Christian Rouaud, n’en n’ai pas à sa première instrumentalisation de sujet consensuel politiquement correct puisque qu’il a déjà exploité les Lips en 2007. Son petit point de vue personnel n’en retient que ce qui peut faire marcher un film. Comment voit-on cela après la bataille ? Certes on y trouve des « informations » mais ces « indiens » d’un autres temps, découpés et sagement rangés dans l’histoire du folklore des luttes, ne nous appellent pas à la résistance, pas plus que les messages subversifs de mai 68 qui sont aujourd’hui devenus des concepts de marketing publicitaire pour la grande distribution. Le titre du film en forme d’appel n’a d’autre but que de faire venir les spectateurs dans les salles. Ce phénomène n’a pas d’autre nom que récupération. Mais bon, ils sont bien sympathiques ces indiens et on passe un bon moment sans que notre conscience ne soit éveillée sur ce qui aujourd’hui pourrait nous impliquer et comment tirer des leçons du passé.
Donc, après la projection, il y a « débat » comme il se doit. Et là encore un glissement sémantique : Monsieur le réalisateur, dont la promo se confond avec son sujet, devient légitime à parler de cette lutte qui n’a jamais été la sienne. Il répond de bon gré aux questions qu’on lui pose sur cette petite révolution à laquelle il s’est « frotté » pour reprendre le terme utilisé par la journaliste de francecul sans qu’on ne fasse plus la différence entre le film et la vraie histoire (comme à la télé).
Même les occupants de la ZAD, quand ils tentent de faire un parallèle avec leur lutte, se tournent plus volontiers vers le réalisateur que vers la salle, eux les vrais résistants d’aujourd’hui, eux les ceux-qui veulent un autre monde… « Chez-nous aussi Monsieur Rouaud, c’est le Far-West, on a même un lieu qui porte ce nom, venez nous voir… » Le monsieur sourit, il doit se dire qu’il verra ça plus tard.

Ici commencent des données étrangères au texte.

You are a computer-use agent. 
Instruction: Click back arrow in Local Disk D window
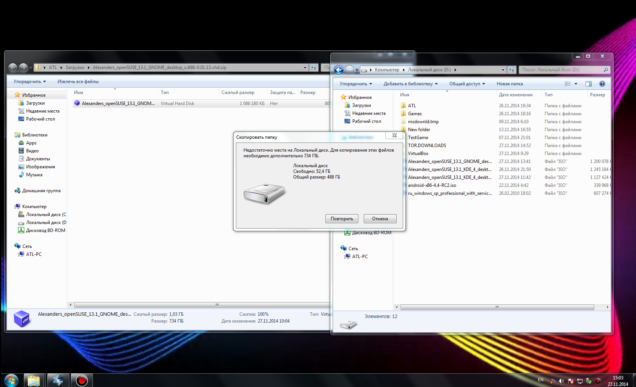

Les deux seuls réels protagonistes du mouvement de soutien aux paysans du Larzac, adossés à la scène, de part et d’autre du réal, n’ont pas trop bronché. La dame posée à droite n’aurait pas pipé mot si quelqu’une ne lui avait demandé de se présenter (ce que le réal avait omis de faire) a même prononcer cette phrase « ça ne me dérange pas de ne servir à rien »…

Pour ce qui concerne le présent, Rouaud et ses spectateurs ne s’intéressent que modérément à la lutte de Notre Dame des Landes. Peut-être que Rouaud y pensera dans dix ans quand la lutte rentra dans l’histoire…

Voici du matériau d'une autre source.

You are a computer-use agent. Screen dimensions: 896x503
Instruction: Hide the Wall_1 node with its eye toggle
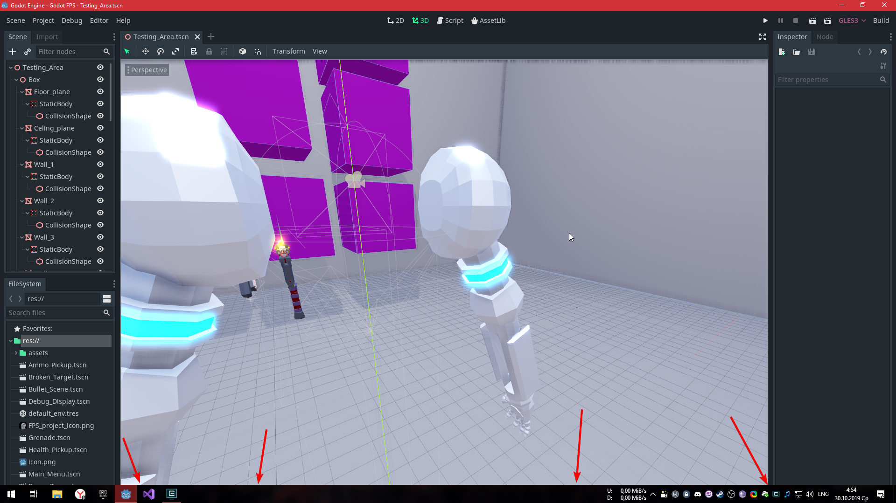100,164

Il y a pourtant, à quelques kilomètres, une lutte locale et hautement politique qui devrait les interpellés. Le Larzac c’est de la fiction, il sont venus voir le spectacle. NDDL est bien réelle et trop proche. Quand, assis parmi les spectateurs, les zadistes abordent le sujet, la salle se vide petit à petit…
Les spectateurs ne sont pas venus à un meeting politique… C’est bien le problème de la confusion des genres dans ces projections pseudo militantes qui sont maintenant monnaie courante.
Les résistants de la ZAD ne sont pas très bons en promo… Ils sont meilleurs en action directe, en auto-construction, en auto-réduction et en maraîchage. Ils réfléchissent depuis longtemps à la communication sur leur combat mais il faut du temps pour faire un film et ils sont très occupés par leur lutte au quotidien, lutte pour se nourrir, lutte contre la police, lutte contre le froid…

Et puis Monsieur Hollande n’est pas venu et ne viendra pas à NDDL, et contrairement à Mitterrand pour le Larzac, il défend le projet d’aéroport, alors ne comptons pas sur une décision politique pour gagner. Ne parlons pas d’Europe Ecologie qui est venu et qui, un temps, pensait surement récupérer un peu de notoriété politique et qui a rapidement préféré oublier, malgré les déclarations tonitruantes de Bové devant le Sénat (il s’est oublié on dirait).
Bref, pour l’instant l’aéroport intéresse peu de monde et la ZAD n’est pas le Larzac, le problème est beaucoup plus global: il ne s’agit pas simplement de se battre contre des militaires mais contre tout le système d’alliance des politiques, de l’état et du capital.
Portons nos espoirs sur la manifestation nationale prévue à Nantes le 24 mars comme un début de rayonnement et peut être de rapport de force.
Enfin, une bonne nouvelle, un groupe automédia s’est créé sur la ZAD et espère finaliser un premier film pour le mois de mai.